Geef de Duivel geen kans
„Geef de duivel geen kans.” — EFEZIËRS 4:27, De Nieuwe Bijbelvertaling.
1. Waarom twijfelen veel mensen aan het bestaan van de Duivel?
EEUWENLANG hebben veel mensen zich de Duivel voorgesteld als een in het rood gekleed schepsel met hoorns en gespleten hoeven, voorzien van een drietand om slechte mensen in een vurige hel te werpen. De bijbel onderschrijft dat denkbeeld niet. Maar ongetwijfeld hebben zulke misvattingen ertoe geleid dat miljoenen mensen twijfelen aan het bestaan van de Duivel of denken dat het woord alleen slaat op het kwaad als abstract begrip.

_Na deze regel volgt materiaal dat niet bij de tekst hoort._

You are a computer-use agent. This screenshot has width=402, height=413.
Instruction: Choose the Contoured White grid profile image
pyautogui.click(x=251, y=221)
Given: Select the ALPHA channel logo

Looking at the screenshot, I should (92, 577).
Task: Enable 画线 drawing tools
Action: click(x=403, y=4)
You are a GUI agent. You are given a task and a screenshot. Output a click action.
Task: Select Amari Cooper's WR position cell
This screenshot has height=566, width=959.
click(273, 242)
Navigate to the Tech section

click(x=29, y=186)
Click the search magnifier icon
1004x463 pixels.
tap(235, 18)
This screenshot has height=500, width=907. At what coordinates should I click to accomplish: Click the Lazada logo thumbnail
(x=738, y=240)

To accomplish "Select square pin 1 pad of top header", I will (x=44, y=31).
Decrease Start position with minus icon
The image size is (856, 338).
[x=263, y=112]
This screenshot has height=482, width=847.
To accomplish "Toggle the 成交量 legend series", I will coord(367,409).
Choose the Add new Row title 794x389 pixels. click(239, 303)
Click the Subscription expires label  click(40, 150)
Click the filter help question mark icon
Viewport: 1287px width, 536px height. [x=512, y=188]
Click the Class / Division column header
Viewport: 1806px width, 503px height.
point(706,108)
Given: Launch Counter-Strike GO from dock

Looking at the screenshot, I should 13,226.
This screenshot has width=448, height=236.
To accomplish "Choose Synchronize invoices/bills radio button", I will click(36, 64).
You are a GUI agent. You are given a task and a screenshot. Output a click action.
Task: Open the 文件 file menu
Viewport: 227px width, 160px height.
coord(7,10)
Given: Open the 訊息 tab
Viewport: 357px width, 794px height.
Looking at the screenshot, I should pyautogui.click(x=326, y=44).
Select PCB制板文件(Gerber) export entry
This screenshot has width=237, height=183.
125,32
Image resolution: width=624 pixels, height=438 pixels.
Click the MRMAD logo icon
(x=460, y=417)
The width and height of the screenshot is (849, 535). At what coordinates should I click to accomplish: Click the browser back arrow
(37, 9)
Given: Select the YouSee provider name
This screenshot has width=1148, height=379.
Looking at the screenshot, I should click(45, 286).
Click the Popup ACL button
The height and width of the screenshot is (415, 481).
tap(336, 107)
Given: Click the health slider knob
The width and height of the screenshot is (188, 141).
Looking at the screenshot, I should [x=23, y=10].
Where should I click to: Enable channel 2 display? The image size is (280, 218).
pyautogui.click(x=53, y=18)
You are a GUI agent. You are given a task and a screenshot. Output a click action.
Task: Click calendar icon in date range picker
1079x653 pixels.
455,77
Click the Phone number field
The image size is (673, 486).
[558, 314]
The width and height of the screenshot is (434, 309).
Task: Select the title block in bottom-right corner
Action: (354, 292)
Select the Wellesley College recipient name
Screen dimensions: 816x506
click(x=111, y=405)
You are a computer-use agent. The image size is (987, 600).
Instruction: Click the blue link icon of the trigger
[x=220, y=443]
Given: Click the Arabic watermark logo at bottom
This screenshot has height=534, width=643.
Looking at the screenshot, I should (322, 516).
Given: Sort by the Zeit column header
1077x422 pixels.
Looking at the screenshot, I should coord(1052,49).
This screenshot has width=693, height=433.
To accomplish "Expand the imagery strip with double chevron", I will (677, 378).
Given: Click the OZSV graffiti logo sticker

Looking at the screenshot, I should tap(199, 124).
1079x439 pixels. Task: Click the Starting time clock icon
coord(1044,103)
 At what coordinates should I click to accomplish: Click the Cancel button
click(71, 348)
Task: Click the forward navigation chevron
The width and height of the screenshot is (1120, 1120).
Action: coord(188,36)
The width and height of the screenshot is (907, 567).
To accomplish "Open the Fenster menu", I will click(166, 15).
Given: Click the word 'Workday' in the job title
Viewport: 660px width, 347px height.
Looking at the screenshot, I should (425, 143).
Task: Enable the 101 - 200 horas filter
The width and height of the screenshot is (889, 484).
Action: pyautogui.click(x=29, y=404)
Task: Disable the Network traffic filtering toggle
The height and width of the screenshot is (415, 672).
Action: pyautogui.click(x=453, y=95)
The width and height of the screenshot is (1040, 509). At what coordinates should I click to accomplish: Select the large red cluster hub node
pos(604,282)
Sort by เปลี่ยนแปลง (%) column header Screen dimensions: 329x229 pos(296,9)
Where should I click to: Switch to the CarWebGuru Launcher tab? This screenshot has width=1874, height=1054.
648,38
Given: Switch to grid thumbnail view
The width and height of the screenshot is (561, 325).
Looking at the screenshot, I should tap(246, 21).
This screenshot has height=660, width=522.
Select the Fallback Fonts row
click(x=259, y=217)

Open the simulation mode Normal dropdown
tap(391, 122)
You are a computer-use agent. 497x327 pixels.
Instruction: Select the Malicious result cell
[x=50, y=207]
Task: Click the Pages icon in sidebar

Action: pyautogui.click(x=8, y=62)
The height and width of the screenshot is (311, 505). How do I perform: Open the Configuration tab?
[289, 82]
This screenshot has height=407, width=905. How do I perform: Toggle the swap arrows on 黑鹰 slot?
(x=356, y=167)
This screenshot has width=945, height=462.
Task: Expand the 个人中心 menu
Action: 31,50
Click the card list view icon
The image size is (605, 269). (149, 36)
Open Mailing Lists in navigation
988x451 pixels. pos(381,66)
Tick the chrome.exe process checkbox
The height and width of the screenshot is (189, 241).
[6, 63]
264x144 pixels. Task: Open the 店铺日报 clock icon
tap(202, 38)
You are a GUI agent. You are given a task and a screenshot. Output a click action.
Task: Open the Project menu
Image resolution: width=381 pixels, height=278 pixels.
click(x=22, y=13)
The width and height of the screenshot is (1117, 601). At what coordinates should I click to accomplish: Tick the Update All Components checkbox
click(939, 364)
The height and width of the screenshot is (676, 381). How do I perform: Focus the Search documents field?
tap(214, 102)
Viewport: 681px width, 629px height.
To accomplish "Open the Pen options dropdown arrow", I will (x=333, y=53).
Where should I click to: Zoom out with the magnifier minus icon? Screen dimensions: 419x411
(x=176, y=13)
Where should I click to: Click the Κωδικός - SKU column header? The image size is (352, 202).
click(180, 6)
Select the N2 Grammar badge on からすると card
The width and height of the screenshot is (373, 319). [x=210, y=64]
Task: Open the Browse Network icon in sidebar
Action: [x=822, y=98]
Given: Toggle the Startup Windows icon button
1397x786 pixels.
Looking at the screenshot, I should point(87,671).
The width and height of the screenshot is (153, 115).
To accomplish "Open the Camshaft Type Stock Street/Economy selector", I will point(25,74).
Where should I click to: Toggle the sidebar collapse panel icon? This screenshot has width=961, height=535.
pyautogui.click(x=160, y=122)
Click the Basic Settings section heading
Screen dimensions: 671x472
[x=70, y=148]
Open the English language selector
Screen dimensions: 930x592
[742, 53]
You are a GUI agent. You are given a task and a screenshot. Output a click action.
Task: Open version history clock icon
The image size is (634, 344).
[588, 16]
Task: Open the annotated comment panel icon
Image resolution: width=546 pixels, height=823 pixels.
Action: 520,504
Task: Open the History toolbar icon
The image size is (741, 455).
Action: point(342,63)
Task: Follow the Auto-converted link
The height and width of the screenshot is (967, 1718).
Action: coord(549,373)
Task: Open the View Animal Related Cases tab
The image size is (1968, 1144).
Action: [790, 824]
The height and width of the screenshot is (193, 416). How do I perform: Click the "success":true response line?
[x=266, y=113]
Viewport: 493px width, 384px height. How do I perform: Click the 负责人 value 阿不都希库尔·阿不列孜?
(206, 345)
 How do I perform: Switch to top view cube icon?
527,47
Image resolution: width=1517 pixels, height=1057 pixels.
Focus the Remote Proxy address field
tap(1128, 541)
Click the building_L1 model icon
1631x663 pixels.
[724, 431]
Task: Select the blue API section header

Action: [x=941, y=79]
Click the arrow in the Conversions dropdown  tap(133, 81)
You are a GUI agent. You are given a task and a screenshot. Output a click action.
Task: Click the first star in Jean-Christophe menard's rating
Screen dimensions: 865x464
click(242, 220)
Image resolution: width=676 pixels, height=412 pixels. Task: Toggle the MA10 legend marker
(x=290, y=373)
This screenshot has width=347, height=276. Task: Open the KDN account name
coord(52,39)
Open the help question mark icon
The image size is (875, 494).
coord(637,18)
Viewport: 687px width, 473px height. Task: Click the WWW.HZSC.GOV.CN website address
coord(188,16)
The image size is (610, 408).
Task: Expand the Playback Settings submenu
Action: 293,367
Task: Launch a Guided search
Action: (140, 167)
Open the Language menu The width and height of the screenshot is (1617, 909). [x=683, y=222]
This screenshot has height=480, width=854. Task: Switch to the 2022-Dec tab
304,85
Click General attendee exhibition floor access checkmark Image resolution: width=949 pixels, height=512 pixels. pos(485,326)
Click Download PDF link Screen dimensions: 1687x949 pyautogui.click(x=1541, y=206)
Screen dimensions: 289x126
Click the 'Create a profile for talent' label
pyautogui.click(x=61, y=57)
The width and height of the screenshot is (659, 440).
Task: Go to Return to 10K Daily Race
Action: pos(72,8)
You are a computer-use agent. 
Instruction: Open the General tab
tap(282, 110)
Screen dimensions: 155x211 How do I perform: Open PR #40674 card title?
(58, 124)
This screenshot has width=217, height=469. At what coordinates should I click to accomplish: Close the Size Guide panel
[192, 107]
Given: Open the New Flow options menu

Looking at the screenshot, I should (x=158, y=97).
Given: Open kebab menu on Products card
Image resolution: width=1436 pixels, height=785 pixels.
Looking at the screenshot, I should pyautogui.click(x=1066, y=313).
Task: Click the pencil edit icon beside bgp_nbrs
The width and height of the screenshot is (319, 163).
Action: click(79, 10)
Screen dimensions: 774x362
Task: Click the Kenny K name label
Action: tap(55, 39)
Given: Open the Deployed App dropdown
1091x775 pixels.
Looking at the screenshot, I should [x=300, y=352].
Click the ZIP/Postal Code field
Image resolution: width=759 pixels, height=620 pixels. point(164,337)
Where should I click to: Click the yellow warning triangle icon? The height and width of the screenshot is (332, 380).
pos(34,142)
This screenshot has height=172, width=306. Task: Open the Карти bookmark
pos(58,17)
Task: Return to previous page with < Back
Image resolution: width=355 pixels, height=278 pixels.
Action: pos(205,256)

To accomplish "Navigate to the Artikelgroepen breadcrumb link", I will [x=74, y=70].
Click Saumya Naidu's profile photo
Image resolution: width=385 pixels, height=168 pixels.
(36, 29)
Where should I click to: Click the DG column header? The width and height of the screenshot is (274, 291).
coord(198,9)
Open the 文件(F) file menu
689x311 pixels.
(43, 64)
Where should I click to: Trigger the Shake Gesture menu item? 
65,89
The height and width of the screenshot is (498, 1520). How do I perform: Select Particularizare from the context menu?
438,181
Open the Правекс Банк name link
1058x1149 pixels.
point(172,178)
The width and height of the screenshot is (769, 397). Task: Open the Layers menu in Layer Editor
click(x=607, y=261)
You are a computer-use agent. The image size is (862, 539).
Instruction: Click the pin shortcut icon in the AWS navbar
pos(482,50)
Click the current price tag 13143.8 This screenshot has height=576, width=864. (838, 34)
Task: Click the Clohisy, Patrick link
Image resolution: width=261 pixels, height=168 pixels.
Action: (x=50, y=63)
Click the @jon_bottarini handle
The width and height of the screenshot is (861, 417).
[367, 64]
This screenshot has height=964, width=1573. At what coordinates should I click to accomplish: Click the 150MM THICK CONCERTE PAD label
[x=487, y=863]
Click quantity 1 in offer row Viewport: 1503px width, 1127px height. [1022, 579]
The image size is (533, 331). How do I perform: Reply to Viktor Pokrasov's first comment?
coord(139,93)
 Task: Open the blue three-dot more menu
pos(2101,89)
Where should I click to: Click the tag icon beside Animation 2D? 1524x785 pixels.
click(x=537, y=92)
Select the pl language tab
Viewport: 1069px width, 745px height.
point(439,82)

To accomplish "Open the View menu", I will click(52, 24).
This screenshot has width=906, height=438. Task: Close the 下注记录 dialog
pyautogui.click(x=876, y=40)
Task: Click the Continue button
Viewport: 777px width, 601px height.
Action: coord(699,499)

2. Wat zijn enkele schriftuurlijke feiten over de Duivel?
2 Het bestaan van de Duivel wordt in de bijbel onomwonden erkend en door een ooggetuige bevestigd. Jezus Christus heeft hem in de hemel, in het geestenrijk, gezien en op aarde met hem gesproken (Job 1:6; Mattheüs 4:4-11). De Schrift onthult niet de oorspronkelijke naam van dit geestelijke schepsel maar noemt hem de Duivel (wat „lasteraar” betekent) omdat hij God gelasterd heeft. Hij wordt ook Satan genoemd (wat „tegenstrever” betekent), omdat hij Jehovah weerstaat. Satan de Duivel wordt verder aangeduid als „de oorspronkelijke slang”, kennelijk omdat hij een slang heeft gebruikt om Eva te bedriegen (Openbaring 12:9; 1 Timotheüs 2:14). Bovendien staat hij bekend als „de goddeloze”. — Mattheüs 6:13.a
3. Welke vraag gaan we beschouwen?
3 Als Jehovah’s dienstknechten willen we in geen enkel opzicht op Satan, de aartsvijand van de enige ware God, lijken. Daarom moeten we de raad van de apostel Paulus ter harte nemen: „Geef de duivel geen kans” (Efeziërs 4:27, NBV). Wat zijn dan enkele van Satans kenmerken die we niet moeten navolgen?
Volg de grote lasteraar niet na
4. Hoe werd God door „de goddeloze” gelasterd?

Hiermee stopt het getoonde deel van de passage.